Barela, Jeka e Clark (1999c) verificaram a estabilidade do acoplamento entre o movimento da


superfície e a oscilação corporal verificando a coerência entre os dois sinais. Os resultados indicaram
que a estabilidade do acoplamento entre a oscilação corporal e a oscilação da superfície foi mais
fraco para as crianças do que para os adultos. Dessa forma, diferenças no controle postural em
crianças parecem ser decorrentes de um acoplamento menos estável entre informação sensorial
e ação motora necessário para a manutenção de uma posição postural desejada (BARELA, 1997).

Conclusão
Durante a manutenção de uma orientação postural desejada, há a necessidade de ocorrer um
relacionamento estável entre o executante e o meio ambiente ao seu redor.
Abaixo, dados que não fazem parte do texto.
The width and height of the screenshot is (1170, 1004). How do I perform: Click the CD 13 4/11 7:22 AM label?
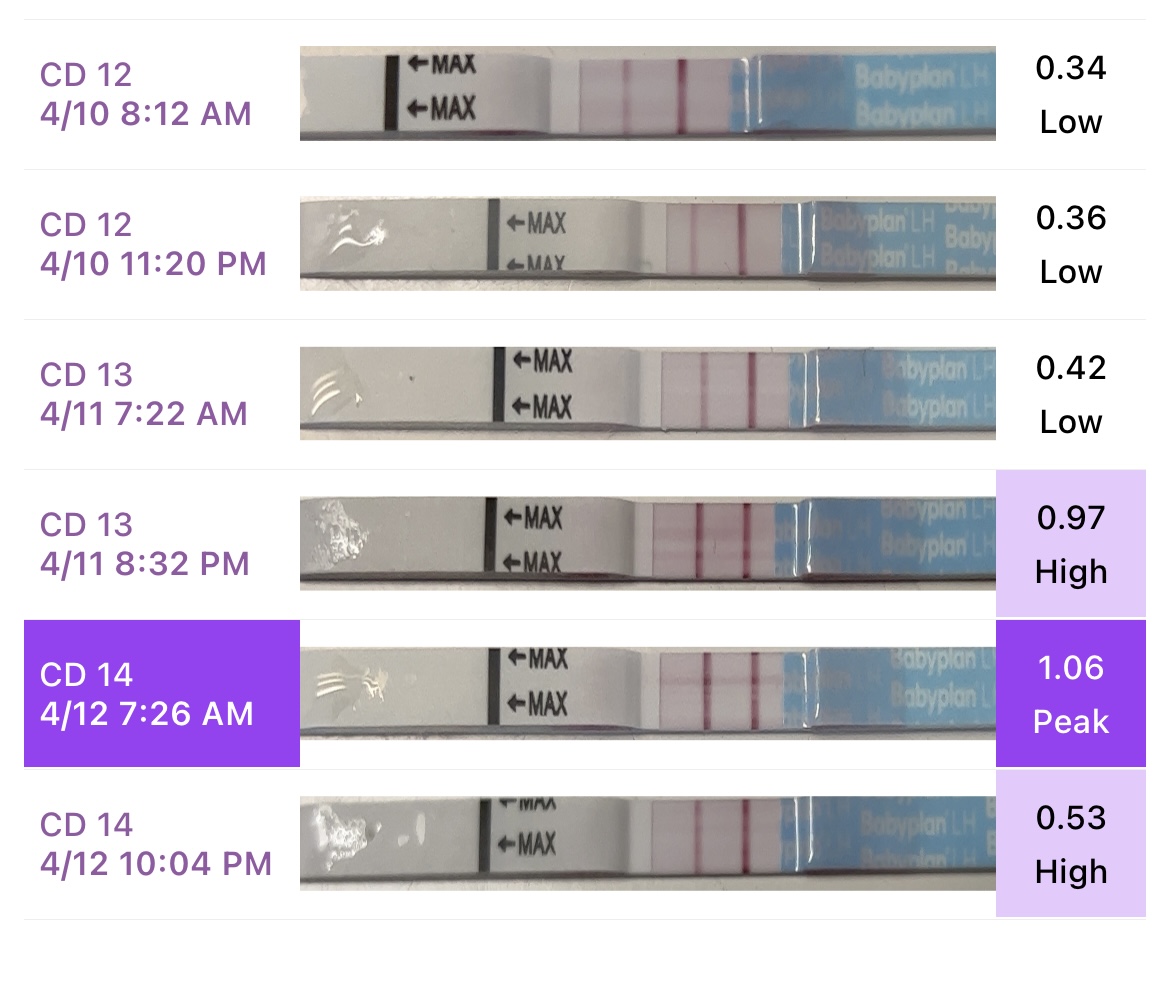click(x=143, y=394)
Para que isso ocorra,
informação sensorial e ação motora são utilizadas continuamente pelo sistema de controle postural,
formando um ciclo percepção-ação. Esse ciclo está baseado em um relacionamento coerente e
estável que, no caso da utilização da informação somatosensória, ocorre utilizando uma estratégia de
“feedforward”. Neste caso, informação sensorial é utilizada para estimar oscilação corporal e, então,
utilizada para produzir atividade motora antecipatória com o objetivo de minimizar esta oscilação
corporal. Este relacionamento parece não estar totalmente desenvolvido em crianças e pode ser a
causa das diferenças comportamentais entre crianças e adultos com relação ao controle postural.